The Walt Disney Company has unveiled its plans for its new theme park in Hong Kong-a perfect reproduction of Disneyland-well, not exactly "a perfect reproduction." Changes had to be made after Disney consulted with a feng shui master.
The front page of the New York Times business section reports that a specific redesign was necessary to form a perfect twelve-degree angle "to ensure prosperity." Another walkway is being redesigned to create an angle that will keep positive chi, that is, "life energy," from flowing into the sea. In addition, "Disney burns incense ritually as each building is finished," and it "picked a lucky day" for the opening.
I don't know how much of this is being done to placate the oriental mind-this is, after all, an Asian theme park. But I can't imagine the local visitors asking if the park had been designed according to feng shui or if incense was being properly burned.
All of this, of course, is going on at a time when Christians are being blasted for being oppressive, bringing religion into public life, and making demands on the Congress. And the press is not very charitable to us. Columnist Gary Wills after the last election wondered what kind of a country this is where a majority of the people believes in such "myths" as the virgin birth.

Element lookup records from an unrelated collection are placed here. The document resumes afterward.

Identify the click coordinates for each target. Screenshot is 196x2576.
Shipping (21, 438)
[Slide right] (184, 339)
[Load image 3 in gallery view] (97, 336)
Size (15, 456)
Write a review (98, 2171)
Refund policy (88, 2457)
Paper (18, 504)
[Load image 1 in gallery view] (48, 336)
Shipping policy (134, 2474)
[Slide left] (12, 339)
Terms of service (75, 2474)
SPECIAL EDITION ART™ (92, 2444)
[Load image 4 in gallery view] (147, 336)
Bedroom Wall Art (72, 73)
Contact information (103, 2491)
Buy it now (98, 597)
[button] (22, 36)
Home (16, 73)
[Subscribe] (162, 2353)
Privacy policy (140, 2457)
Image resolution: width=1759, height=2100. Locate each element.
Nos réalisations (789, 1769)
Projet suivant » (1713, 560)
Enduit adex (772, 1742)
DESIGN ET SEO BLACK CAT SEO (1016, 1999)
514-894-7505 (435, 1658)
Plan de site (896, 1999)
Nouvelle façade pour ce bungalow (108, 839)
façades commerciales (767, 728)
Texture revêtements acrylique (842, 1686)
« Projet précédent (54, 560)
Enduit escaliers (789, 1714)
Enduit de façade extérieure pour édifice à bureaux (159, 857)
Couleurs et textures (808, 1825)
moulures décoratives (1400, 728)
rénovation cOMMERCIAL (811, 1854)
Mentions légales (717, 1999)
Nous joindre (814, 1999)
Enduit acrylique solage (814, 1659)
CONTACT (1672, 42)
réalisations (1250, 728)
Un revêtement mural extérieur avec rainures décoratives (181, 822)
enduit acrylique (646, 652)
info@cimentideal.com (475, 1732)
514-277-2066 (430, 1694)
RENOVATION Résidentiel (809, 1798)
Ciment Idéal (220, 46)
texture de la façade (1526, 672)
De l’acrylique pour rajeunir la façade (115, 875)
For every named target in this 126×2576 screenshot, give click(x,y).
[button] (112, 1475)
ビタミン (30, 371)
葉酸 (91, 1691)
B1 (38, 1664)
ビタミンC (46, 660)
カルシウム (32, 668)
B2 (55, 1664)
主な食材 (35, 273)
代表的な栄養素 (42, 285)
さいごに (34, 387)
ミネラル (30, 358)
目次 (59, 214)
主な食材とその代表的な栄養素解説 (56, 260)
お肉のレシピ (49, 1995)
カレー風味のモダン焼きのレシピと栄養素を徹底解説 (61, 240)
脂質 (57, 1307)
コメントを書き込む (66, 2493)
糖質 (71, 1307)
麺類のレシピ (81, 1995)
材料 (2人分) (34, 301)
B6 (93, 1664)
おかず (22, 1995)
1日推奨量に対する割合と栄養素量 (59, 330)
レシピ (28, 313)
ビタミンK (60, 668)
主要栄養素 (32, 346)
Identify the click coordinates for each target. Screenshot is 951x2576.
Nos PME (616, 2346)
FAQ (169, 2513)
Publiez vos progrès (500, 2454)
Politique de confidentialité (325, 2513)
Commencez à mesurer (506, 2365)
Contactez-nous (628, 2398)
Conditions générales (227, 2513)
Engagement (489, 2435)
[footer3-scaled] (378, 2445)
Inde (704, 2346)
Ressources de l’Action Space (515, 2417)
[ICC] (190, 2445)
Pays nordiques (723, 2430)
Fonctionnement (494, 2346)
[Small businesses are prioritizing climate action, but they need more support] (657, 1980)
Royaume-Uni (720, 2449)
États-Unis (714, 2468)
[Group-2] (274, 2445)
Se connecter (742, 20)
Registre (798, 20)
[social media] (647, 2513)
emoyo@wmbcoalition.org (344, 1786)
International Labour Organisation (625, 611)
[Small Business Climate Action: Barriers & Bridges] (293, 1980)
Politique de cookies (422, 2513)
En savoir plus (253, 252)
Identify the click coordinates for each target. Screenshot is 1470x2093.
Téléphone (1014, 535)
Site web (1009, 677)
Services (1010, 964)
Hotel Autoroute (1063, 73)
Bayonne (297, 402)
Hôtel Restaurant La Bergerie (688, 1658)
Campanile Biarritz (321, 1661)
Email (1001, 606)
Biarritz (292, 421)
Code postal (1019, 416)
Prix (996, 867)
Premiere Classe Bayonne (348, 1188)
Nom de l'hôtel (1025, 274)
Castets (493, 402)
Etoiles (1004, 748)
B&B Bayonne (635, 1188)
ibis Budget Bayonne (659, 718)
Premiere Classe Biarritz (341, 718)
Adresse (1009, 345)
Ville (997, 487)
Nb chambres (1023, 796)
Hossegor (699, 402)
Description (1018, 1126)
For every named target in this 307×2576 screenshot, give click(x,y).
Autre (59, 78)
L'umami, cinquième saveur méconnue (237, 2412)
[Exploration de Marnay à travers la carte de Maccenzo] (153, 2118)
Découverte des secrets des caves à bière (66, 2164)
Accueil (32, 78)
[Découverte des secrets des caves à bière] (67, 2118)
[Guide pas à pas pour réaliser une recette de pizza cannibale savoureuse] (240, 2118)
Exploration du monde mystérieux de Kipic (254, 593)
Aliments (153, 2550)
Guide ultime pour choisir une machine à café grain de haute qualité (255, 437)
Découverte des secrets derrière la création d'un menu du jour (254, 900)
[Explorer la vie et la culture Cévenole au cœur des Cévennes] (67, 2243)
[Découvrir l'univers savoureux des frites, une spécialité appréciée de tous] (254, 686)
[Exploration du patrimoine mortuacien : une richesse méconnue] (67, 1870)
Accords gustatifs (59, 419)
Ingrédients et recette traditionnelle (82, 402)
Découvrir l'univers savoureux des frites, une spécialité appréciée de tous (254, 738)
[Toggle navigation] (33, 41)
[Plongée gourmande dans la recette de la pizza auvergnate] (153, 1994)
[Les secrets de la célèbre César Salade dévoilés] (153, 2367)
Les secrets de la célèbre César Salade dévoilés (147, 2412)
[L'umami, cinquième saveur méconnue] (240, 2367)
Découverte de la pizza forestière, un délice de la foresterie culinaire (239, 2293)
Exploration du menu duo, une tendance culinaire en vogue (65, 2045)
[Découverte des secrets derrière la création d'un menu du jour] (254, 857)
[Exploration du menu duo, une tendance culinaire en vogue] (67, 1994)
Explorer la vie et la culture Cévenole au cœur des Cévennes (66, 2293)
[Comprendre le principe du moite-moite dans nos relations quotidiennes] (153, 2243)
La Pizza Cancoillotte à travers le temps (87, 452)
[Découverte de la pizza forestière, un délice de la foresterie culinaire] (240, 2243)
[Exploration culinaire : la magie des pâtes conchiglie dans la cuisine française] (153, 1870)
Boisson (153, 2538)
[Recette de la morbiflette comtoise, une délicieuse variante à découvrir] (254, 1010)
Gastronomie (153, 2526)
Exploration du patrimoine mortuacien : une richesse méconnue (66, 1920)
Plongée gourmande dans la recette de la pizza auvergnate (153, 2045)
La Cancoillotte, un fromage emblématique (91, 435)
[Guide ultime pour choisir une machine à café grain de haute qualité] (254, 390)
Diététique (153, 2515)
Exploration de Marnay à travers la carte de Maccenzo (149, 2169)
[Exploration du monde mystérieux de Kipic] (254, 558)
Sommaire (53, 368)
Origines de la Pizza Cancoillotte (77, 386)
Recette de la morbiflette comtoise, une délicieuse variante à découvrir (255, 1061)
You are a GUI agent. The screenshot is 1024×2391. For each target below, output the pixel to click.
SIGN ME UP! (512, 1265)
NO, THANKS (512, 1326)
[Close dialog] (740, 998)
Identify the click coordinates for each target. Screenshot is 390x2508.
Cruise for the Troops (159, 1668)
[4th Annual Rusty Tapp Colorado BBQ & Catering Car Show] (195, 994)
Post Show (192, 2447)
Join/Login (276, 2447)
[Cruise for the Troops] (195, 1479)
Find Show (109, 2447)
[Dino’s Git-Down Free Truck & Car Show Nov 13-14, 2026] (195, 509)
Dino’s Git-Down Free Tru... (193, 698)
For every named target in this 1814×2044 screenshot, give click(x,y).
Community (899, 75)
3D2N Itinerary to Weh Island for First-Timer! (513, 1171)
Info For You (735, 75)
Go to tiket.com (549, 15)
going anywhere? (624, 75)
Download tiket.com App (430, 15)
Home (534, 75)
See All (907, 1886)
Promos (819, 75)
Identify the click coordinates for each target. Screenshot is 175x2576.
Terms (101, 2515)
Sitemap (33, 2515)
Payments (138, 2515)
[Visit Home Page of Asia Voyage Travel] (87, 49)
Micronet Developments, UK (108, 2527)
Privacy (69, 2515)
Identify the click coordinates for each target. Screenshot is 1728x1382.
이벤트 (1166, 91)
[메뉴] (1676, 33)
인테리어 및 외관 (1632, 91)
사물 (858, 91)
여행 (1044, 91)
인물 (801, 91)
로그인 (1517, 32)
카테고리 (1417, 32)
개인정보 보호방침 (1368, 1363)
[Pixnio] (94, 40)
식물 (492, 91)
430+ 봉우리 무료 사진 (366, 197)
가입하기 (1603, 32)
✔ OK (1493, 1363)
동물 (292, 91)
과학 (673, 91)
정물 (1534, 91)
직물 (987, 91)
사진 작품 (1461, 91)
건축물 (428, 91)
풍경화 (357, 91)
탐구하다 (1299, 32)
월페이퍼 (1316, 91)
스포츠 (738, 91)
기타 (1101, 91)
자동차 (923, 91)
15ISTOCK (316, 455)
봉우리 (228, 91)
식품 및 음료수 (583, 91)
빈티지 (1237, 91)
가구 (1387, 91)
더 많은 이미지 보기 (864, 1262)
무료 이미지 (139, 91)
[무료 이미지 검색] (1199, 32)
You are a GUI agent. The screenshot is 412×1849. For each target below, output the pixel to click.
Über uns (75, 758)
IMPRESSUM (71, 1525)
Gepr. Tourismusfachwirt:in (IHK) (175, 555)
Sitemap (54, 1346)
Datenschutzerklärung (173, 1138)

But at the same time we find hard-headed, profit-conscious businessmen--the executives at Disney--spending hard-earned money for a feng shui expert to come in and tell them the way in which they ought to arrange the buildings to bring about good luck. This does not seem to bother Gary Wills or our cultural elite.
All of this would be comical if it were not so utterly absurd. Disney is catering to superstitions and the local, sensitive Buddhist culture.
So to Christians in this country Disney says, "In your face. We're not going to pay any attention to you." But for Disneyland in Hong Kong, it redesigns the whole theme park "to ensure prosperity" based on a kooky Eastern fad. I just can't bring these two points of view together.
I know we're supposed to be politically correct. And we are supposed to respect everybody's ideas and preferences and beliefs and treat them all alike. Well, this kind of tolerance is causing Disney to embrace superstitions overseas, but when it comes to the majority religion here in America, we are oppressors-we are not entitled to anything.
"Heeding the advice of a feng shui consultant," says the Times, "is one of many steps Disney executives have taken at the park to reflect the local culture-and to make sure they do not repeat some mistakes of the past." Well, maybe it ought to take a good hard look at the mistakes it is continuing to make in Florida and California.